START Data records
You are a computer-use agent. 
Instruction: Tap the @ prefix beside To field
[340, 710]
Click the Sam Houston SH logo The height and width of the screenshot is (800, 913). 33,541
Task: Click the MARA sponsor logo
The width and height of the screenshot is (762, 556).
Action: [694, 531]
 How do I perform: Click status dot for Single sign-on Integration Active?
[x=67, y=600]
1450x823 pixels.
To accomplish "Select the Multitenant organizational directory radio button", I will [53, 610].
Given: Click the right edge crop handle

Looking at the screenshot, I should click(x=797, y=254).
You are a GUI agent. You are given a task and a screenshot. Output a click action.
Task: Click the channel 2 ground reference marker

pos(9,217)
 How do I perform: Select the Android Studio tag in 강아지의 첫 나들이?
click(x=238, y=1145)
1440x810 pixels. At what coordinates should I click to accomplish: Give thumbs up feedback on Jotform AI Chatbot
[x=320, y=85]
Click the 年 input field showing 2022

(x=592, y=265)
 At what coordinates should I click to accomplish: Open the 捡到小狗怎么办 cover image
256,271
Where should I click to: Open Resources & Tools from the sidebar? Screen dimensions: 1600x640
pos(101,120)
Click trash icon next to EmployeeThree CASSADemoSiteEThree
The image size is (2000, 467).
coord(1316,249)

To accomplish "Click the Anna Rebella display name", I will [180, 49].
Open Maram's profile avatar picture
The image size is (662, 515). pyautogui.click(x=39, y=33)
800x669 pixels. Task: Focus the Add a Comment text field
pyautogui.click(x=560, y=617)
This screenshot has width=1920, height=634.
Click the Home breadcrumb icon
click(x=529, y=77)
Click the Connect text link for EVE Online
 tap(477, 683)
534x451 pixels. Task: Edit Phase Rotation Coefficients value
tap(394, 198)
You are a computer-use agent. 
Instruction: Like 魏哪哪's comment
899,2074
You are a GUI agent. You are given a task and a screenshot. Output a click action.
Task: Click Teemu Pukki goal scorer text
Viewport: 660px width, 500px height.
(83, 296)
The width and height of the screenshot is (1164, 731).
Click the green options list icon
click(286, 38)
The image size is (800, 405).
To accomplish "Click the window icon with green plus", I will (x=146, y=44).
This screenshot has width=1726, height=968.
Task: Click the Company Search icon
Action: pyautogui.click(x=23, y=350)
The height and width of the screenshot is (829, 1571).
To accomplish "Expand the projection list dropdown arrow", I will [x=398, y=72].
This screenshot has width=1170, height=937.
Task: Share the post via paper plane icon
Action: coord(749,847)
END Data records
Requirement. Could you set down every record exactly as given?

Solution.
You are a computer-use agent. 
Instruction: Tap the @ prefix beside To field
[340, 710]
Click the Sam Houston SH logo The height and width of the screenshot is (800, 913). 33,541
Task: Click the MARA sponsor logo
The width and height of the screenshot is (762, 556).
Action: [694, 531]
 How do I perform: Click status dot for Single sign-on Integration Active?
[x=67, y=600]
1450x823 pixels.
To accomplish "Select the Multitenant organizational directory radio button", I will [53, 610].
Given: Click the right edge crop handle

Looking at the screenshot, I should click(x=797, y=254).
You are a GUI agent. You are given a task and a screenshot. Output a click action.
Task: Click the channel 2 ground reference marker

pos(9,217)
 How do I perform: Select the Android Studio tag in 강아지의 첫 나들이?
click(x=238, y=1145)
1440x810 pixels. At what coordinates should I click to accomplish: Give thumbs up feedback on Jotform AI Chatbot
[x=320, y=85]
Click the 年 input field showing 2022

(x=592, y=265)
 At what coordinates should I click to accomplish: Open the 捡到小狗怎么办 cover image
256,271
Where should I click to: Open Resources & Tools from the sidebar? Screen dimensions: 1600x640
pos(101,120)
Click trash icon next to EmployeeThree CASSADemoSiteEThree
The image size is (2000, 467).
coord(1316,249)

To accomplish "Click the Anna Rebella display name", I will [180, 49].
Open Maram's profile avatar picture
The image size is (662, 515). pyautogui.click(x=39, y=33)
800x669 pixels. Task: Focus the Add a Comment text field
pyautogui.click(x=560, y=617)
This screenshot has width=1920, height=634.
Click the Home breadcrumb icon
click(x=529, y=77)
Click the Connect text link for EVE Online
 tap(477, 683)
534x451 pixels. Task: Edit Phase Rotation Coefficients value
tap(394, 198)
You are a computer-use agent. 
Instruction: Like 魏哪哪's comment
899,2074
You are a GUI agent. You are given a task and a screenshot. Output a click action.
Task: Click Teemu Pukki goal scorer text
Viewport: 660px width, 500px height.
(83, 296)
The width and height of the screenshot is (1164, 731).
Click the green options list icon
click(286, 38)
The image size is (800, 405).
To accomplish "Click the window icon with green plus", I will (x=146, y=44).
This screenshot has width=1726, height=968.
Task: Click the Company Search icon
Action: pyautogui.click(x=23, y=350)
The height and width of the screenshot is (829, 1571).
To accomplish "Expand the projection list dropdown arrow", I will [x=398, y=72].
This screenshot has width=1170, height=937.
Task: Share the post via paper plane icon
Action: coord(749,847)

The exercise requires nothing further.